**AIM OF THE EXERCISE:** Within the records that follow, restate exactly the lines from the line with "Screen dimensions: 341x204" down to the line with "Given: Expand the 供应商 dropdown", including both. Omit the pictures.
--------------------
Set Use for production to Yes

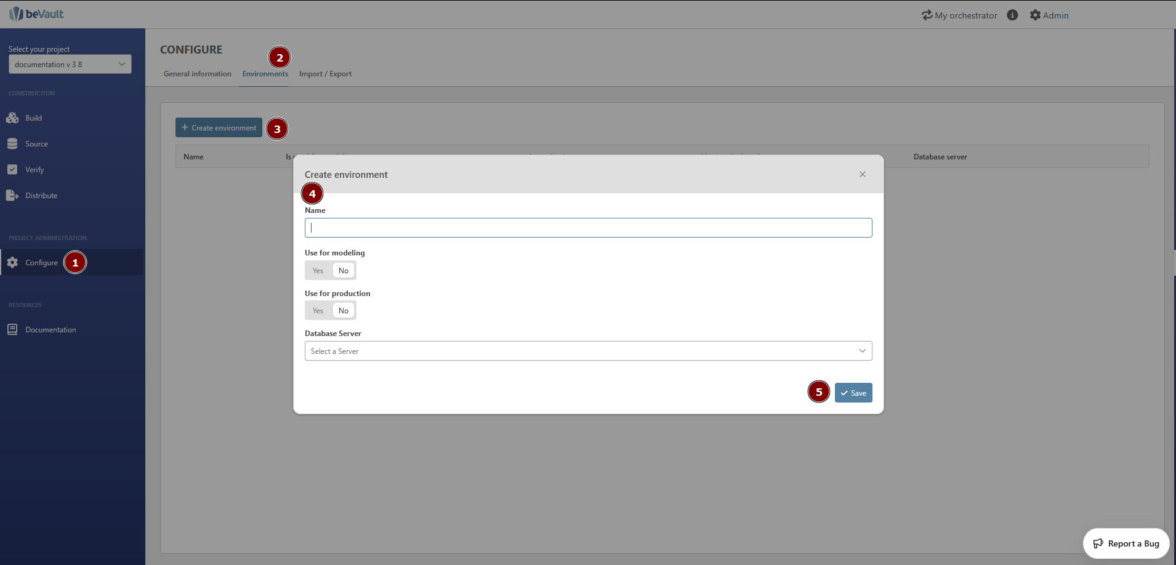[x=318, y=311]
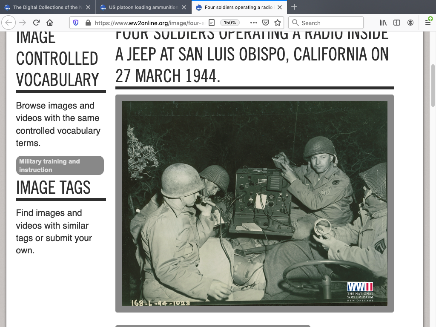Click the browser Back arrow button

(x=9, y=23)
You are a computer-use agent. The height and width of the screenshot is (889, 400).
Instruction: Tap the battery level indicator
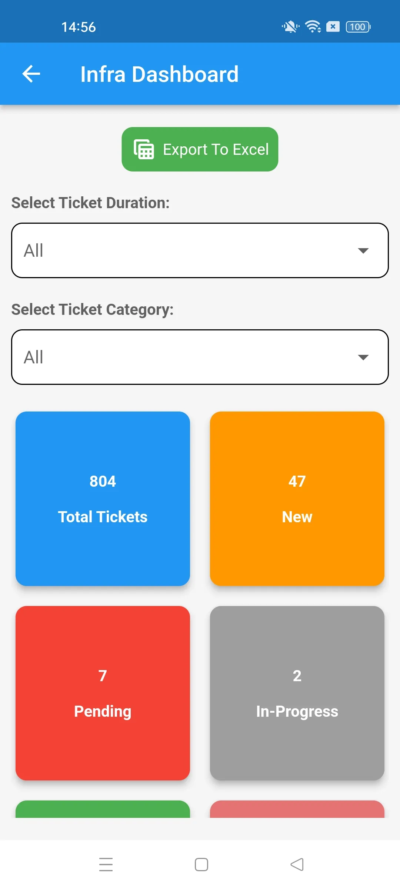[x=358, y=27]
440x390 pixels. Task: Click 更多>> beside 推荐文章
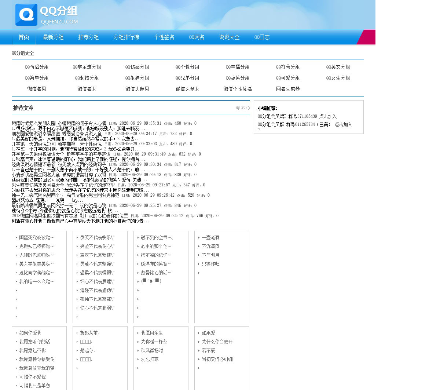click(x=242, y=108)
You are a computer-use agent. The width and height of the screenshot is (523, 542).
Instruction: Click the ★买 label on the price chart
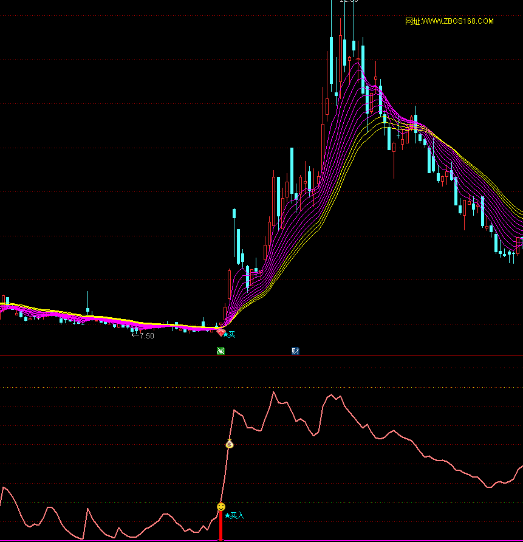229,334
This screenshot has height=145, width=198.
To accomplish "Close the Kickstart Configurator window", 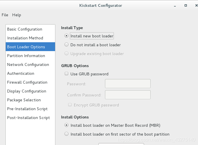I will click(x=195, y=5).
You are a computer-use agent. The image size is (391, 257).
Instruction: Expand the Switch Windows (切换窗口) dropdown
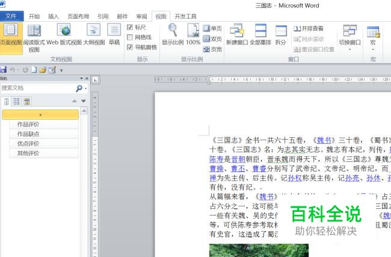click(349, 36)
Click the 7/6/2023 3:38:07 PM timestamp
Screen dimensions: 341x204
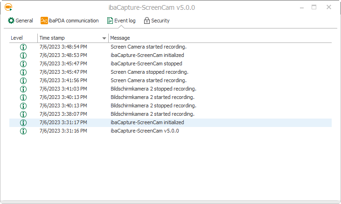click(63, 114)
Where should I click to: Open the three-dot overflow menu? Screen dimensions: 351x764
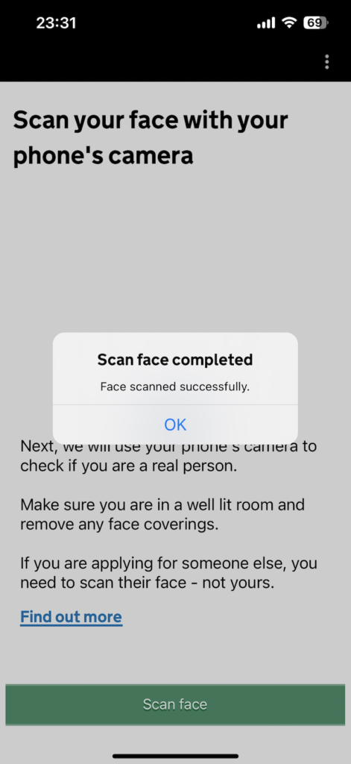click(326, 62)
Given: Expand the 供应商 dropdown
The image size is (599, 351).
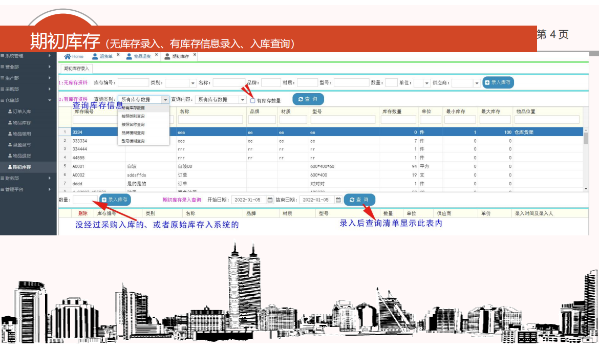Looking at the screenshot, I should point(477,83).
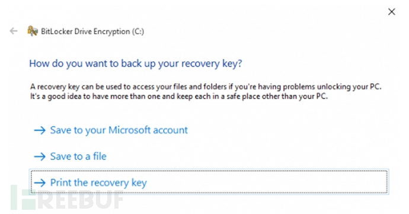The height and width of the screenshot is (214, 409).
Task: Click the BitLocker Drive Encryption title text
Action: (x=85, y=32)
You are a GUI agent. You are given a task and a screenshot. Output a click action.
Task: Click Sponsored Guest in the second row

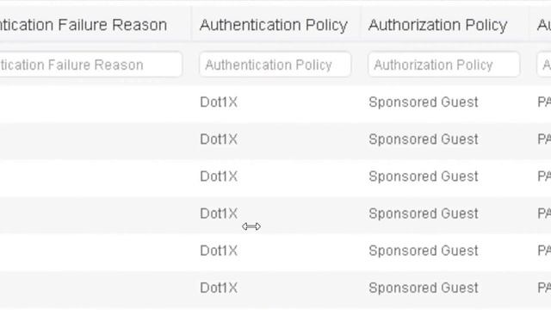[x=424, y=140]
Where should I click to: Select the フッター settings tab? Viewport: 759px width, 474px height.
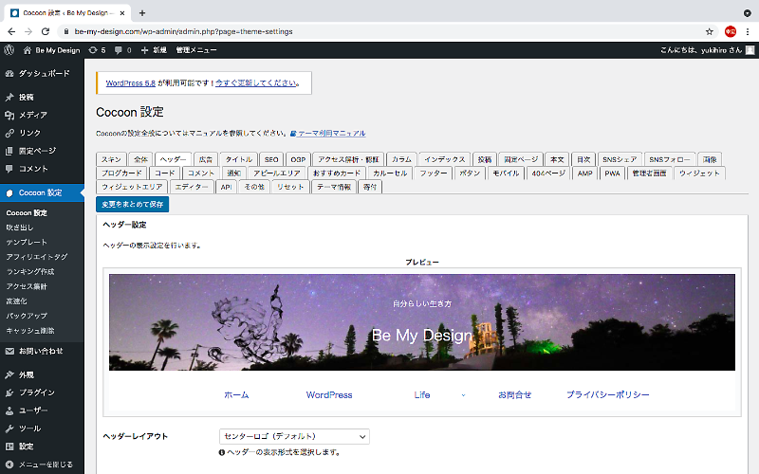[434, 173]
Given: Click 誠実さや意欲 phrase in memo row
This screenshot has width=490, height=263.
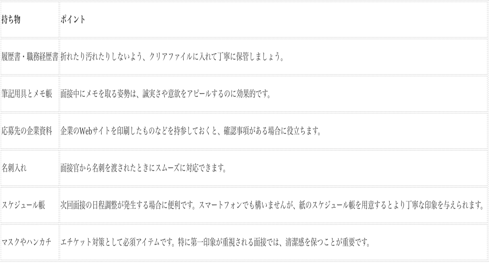Looking at the screenshot, I should (162, 94).
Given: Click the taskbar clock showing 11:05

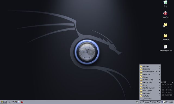Looking at the screenshot, I should click(170, 102).
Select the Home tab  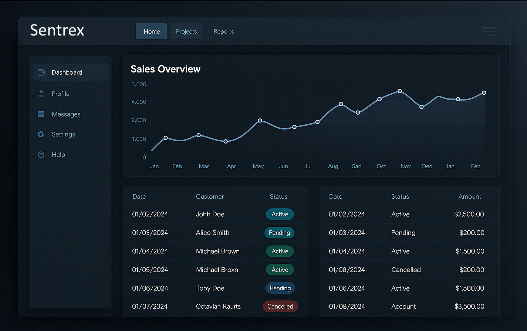coord(152,31)
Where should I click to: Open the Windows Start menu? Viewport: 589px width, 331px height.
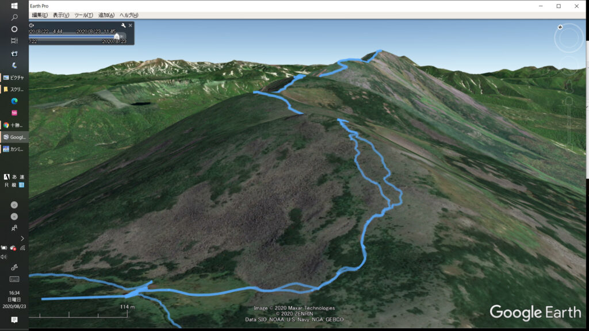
--------------------
**PROBLEM SOLUTION:**
Screen dimensions: 341x204
click(63, 114)
Where should I click to: Open the three-dot overflow menu? Screen dimensions: 351x764
click(326, 62)
Given: Expand the 供应商 dropdown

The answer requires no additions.